Requirement:
After locating the line that contains "Task: Click the 'No response yet' message", output that line and each one following it, exactly, to the end of the entries. No pictures.

Data entries:
*** Block opens ***

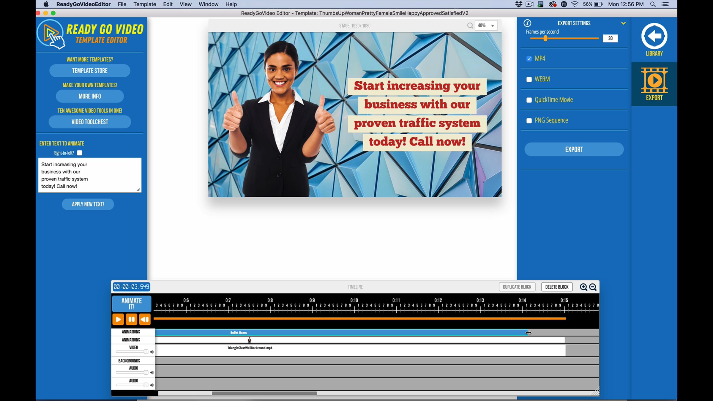Mute the Video track speaker icon

152,352
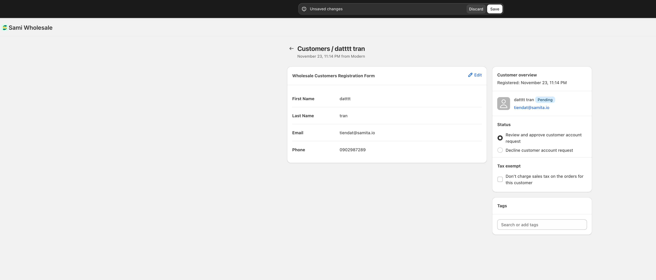
Task: Click the Sami Wholesale app title
Action: pos(31,28)
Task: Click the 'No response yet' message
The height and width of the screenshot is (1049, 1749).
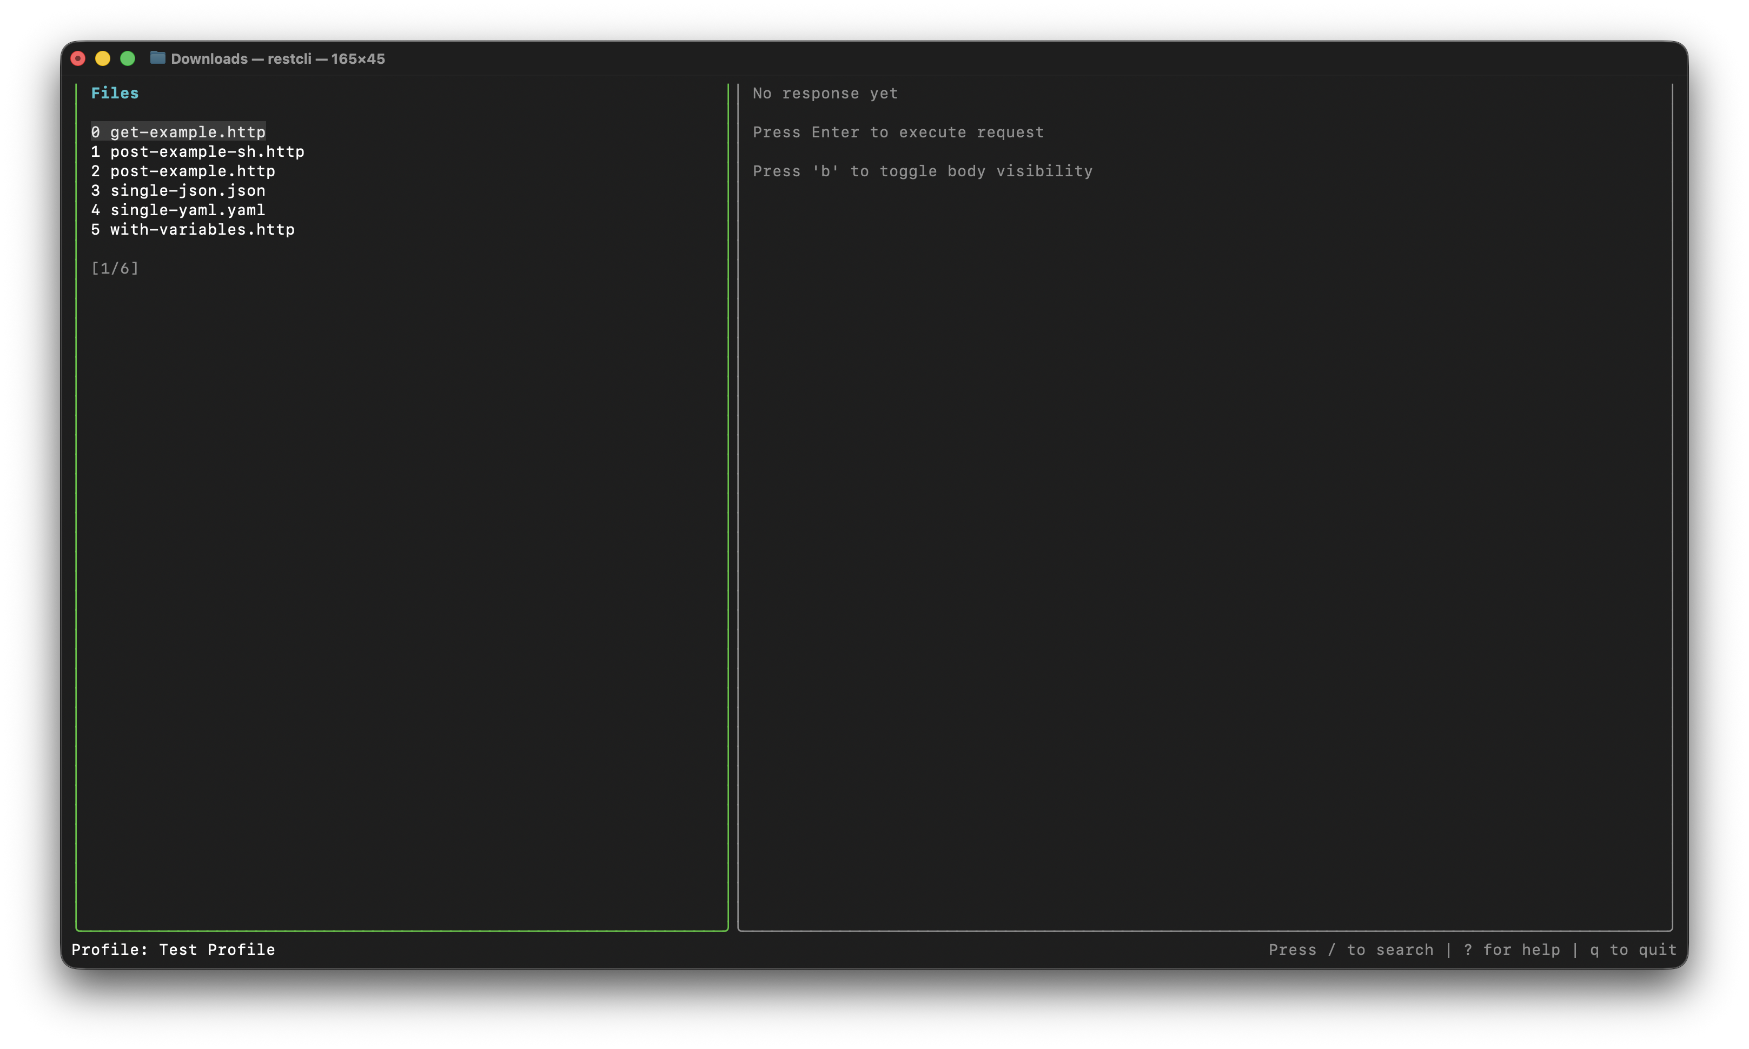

*** Block closes ***

Written answer:
Task: Click the 'No response yet' message
The height and width of the screenshot is (1049, 1749).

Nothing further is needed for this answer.